== WORKING DATA ==

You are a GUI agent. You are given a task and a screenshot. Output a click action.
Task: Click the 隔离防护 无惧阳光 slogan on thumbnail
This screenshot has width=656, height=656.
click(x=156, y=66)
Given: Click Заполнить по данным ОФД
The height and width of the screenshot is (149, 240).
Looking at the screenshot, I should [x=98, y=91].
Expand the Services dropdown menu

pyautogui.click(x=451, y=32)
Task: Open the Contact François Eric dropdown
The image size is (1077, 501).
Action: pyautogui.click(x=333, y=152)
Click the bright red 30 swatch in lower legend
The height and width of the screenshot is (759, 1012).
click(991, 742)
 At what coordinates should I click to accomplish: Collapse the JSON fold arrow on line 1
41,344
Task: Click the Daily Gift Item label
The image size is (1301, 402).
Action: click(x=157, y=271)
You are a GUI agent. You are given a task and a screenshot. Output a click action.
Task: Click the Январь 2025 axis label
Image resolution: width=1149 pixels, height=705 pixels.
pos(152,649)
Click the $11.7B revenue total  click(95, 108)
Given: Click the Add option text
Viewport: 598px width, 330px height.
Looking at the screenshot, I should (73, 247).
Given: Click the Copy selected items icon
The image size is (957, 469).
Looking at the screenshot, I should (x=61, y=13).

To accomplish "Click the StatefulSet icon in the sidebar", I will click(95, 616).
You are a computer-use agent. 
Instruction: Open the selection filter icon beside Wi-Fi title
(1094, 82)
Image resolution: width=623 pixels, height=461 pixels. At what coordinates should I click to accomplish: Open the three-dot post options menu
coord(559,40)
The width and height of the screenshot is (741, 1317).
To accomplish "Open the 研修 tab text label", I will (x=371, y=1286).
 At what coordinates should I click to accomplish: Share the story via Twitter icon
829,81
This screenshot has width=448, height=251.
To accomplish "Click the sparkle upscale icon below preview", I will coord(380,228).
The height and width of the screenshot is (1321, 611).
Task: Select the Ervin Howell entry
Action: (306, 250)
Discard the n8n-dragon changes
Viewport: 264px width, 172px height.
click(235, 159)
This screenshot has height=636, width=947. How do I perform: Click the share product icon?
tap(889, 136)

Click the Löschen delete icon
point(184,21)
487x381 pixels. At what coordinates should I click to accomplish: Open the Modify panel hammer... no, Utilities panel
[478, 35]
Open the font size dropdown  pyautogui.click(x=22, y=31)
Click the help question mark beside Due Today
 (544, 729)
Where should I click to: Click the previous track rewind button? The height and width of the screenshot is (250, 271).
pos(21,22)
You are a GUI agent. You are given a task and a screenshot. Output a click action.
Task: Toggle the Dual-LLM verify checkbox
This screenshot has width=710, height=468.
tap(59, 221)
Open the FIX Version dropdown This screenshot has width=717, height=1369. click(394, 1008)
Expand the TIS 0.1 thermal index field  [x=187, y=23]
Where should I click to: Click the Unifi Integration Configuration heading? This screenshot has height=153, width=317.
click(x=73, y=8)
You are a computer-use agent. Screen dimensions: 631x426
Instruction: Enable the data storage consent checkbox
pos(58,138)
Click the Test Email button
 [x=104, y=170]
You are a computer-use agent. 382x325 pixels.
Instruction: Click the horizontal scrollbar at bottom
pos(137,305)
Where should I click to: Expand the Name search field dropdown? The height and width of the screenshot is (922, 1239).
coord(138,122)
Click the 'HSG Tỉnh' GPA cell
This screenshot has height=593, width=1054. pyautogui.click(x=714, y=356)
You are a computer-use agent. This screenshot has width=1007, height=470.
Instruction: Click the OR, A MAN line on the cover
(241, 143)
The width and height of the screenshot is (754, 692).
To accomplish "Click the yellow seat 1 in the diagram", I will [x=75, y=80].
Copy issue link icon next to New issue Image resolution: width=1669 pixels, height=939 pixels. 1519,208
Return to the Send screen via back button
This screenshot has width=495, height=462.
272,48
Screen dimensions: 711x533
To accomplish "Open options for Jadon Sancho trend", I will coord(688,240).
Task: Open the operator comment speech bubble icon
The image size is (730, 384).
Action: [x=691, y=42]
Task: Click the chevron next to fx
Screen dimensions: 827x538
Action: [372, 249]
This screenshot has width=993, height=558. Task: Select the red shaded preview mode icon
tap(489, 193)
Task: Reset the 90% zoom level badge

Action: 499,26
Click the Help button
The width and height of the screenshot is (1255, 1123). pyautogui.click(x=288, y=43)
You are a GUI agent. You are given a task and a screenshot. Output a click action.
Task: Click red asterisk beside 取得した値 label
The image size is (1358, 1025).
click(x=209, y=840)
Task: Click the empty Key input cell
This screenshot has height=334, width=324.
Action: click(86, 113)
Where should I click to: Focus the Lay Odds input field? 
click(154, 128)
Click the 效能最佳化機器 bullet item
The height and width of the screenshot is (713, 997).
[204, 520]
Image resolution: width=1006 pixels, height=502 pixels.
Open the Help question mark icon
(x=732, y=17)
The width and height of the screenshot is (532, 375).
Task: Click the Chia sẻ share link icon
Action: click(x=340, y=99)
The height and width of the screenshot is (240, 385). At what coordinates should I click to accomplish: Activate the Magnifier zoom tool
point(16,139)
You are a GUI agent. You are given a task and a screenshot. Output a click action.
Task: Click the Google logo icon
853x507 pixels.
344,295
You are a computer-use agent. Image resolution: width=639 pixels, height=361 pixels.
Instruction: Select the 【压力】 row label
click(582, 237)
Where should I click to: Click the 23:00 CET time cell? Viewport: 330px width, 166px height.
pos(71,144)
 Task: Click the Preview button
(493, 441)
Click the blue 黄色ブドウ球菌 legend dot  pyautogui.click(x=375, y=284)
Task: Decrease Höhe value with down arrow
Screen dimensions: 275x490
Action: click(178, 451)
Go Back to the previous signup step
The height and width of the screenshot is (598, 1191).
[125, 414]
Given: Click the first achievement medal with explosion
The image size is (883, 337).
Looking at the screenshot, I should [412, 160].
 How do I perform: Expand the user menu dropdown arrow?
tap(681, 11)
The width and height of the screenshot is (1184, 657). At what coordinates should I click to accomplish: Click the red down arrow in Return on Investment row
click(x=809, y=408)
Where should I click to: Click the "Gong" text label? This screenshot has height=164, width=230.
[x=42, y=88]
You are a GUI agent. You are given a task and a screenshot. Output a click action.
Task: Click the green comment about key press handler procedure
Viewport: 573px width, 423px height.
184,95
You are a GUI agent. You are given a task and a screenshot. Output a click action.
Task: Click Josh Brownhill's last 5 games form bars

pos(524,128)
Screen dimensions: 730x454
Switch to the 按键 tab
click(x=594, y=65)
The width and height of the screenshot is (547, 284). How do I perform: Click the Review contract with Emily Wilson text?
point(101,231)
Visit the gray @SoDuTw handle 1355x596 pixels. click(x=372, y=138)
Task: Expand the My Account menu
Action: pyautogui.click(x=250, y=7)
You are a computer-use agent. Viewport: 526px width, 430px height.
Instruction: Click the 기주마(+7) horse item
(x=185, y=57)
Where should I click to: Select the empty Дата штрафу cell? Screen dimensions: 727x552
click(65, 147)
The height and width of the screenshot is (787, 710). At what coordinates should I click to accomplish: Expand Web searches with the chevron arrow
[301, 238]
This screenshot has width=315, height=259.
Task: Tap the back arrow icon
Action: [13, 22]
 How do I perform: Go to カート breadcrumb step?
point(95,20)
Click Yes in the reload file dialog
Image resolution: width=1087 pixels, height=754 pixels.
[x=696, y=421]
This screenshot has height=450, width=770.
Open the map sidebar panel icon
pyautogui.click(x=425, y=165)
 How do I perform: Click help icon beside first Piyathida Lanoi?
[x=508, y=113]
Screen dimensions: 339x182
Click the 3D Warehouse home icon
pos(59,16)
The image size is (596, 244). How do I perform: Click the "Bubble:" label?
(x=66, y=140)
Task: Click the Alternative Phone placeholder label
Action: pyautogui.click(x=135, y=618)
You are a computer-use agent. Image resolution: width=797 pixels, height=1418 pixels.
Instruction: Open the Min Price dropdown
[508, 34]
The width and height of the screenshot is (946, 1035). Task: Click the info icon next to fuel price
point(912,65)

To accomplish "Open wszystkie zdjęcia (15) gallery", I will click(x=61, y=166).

===

◆ **WHAT YOU ARE ASKED TO DO**: Which lines in the data above contain the string "sidebar"? Filter the data down to those lines and copy each one, treating uppercase and lowercase as different.

◆ **THE RESULT**:
To accomplish "Click the StatefulSet icon in the sidebar", I will click(95, 616).
Open the map sidebar panel icon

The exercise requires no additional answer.